Find the eigenvalue for the matrix

\(A = \left[ {\begin{array}{*{20}{c}} 4&1&3\\ 1&3&1\\ 2&0&5 \end{array}} \right]\)

Concept:

• Eigenvalues are a special set of scalars associated with a linear system of equations (i.e., a matrix equation) that are sometimes also known as characteristic roots, characteristic values.
• For a square matrix  A, an Eigenvector(X) and Eigenvalue(λ) make this equation true i.e., AX = λX.
• For eigen values, |A - λ × I| = 0

​Calculation:

Given:

\(A = \left[ {\begin{array}{*{20}{c}} 4&1&3\\ 1&3&1\\ 2&0&5 \end{array}} \right] ~\)

|A - λI| = 0

⇒ \(\begin{vmatrix} 4~-~λ&1&3\\ 1&3~-~λ&1\\ 2&0&5~-~λ \end{vmatrix}\) = 0

⇒ (4 - λ)[(3 - λ)(5 - λ) -0] - 1[5 - λ - 2] + 3[0 - 2(3 - λ)] = 0

⇒ (4 - λ)(3 - λ)(5 -λ) - 3 + λ - 18 + 6λ = 0

⇒ \((60~+~5λ^2~-~35λ~-~12λ~-~λ^3~+~7λ^2)~+~7λ~-~21~=~0\)
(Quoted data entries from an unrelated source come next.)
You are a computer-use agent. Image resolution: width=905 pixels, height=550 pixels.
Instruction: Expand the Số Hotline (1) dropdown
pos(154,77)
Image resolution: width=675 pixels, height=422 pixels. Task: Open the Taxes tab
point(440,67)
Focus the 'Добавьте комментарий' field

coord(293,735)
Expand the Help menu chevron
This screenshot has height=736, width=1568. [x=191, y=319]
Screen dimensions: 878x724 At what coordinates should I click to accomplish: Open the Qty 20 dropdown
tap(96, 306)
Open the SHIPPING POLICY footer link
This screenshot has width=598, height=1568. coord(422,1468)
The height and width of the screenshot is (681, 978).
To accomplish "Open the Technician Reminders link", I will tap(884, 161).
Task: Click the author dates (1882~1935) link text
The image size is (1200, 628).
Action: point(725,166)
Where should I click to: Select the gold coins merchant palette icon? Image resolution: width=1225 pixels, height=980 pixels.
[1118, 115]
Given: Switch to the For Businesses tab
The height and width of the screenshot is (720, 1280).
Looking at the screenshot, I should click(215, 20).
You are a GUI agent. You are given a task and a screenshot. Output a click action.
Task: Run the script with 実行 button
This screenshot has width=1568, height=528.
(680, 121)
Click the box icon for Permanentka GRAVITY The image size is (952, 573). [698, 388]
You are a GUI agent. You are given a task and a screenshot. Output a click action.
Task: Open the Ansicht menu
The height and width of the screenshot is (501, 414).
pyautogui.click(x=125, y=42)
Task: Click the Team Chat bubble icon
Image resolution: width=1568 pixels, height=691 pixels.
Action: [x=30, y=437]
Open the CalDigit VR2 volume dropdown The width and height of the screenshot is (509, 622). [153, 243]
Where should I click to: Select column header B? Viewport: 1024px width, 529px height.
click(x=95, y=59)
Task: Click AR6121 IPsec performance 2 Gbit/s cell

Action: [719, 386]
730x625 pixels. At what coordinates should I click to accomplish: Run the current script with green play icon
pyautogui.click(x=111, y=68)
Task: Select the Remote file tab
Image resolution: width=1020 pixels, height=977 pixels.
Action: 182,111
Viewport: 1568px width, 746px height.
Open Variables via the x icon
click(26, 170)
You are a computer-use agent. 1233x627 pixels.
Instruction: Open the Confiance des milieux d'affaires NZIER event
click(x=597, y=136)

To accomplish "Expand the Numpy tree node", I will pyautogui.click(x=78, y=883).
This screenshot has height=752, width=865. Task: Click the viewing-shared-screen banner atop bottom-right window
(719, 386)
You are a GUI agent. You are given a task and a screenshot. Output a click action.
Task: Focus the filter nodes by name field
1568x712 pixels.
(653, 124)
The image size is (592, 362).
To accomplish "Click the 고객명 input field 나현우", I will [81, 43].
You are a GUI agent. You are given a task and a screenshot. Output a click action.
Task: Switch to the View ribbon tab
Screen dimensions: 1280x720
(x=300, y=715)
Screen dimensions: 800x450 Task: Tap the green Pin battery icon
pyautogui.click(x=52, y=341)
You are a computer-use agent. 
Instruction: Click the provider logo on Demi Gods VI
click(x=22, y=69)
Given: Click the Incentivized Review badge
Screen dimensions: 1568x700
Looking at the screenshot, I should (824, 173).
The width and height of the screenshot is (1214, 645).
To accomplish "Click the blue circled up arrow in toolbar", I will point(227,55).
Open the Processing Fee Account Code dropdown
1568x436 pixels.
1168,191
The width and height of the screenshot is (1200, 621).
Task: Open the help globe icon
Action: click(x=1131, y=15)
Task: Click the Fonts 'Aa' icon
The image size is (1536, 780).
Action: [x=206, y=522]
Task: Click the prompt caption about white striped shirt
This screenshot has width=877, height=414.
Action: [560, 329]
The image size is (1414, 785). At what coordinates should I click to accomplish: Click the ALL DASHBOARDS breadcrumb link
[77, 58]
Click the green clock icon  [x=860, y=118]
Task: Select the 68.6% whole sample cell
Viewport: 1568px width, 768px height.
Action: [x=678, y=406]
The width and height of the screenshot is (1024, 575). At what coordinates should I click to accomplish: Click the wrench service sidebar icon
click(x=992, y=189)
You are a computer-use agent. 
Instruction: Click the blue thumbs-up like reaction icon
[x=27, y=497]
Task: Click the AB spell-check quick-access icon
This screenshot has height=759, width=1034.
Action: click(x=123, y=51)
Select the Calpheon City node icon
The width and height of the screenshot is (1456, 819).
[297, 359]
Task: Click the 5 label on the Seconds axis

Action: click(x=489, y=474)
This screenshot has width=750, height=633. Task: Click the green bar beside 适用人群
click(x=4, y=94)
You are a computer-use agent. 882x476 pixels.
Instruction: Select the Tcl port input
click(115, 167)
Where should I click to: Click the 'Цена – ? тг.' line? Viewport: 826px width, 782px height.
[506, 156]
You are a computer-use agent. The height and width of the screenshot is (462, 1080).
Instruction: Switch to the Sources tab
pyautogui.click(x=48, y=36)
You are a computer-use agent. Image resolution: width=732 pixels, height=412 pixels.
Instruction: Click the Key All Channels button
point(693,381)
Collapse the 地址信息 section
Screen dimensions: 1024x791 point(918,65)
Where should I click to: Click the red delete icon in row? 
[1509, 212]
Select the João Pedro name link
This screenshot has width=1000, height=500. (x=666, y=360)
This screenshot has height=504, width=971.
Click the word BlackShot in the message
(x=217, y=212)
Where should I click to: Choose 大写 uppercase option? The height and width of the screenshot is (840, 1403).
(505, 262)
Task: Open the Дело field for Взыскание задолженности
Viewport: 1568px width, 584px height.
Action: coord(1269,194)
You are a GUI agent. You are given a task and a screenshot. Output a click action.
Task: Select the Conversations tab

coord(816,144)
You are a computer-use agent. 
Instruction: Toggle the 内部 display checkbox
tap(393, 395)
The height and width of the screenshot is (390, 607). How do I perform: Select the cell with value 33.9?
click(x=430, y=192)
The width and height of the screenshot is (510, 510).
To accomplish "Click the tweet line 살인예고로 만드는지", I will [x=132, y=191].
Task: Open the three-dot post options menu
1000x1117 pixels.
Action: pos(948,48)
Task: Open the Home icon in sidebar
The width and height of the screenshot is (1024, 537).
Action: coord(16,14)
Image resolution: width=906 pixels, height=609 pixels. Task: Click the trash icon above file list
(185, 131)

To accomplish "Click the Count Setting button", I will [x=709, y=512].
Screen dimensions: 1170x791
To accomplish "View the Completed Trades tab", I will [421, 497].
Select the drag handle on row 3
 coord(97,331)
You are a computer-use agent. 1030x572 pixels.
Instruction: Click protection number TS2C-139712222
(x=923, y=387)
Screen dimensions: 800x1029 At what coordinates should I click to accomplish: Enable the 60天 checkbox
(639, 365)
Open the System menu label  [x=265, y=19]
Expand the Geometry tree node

⇒ \(λ^3~-~12λ^2~+~40λ~-~39~=~0\)

By hit and trial method, At λ = 3, The above equation becomes zero

So, (λ - 3) is the factor of the above equation.

∴ (λ - 3) (λ² - 9λ + 13) = 0 

⇒ λ = 3, \({9 \pm \sqrt{29} \over 2}\) = 7.19, 1.81

7.1 is only in the option so (3) is correct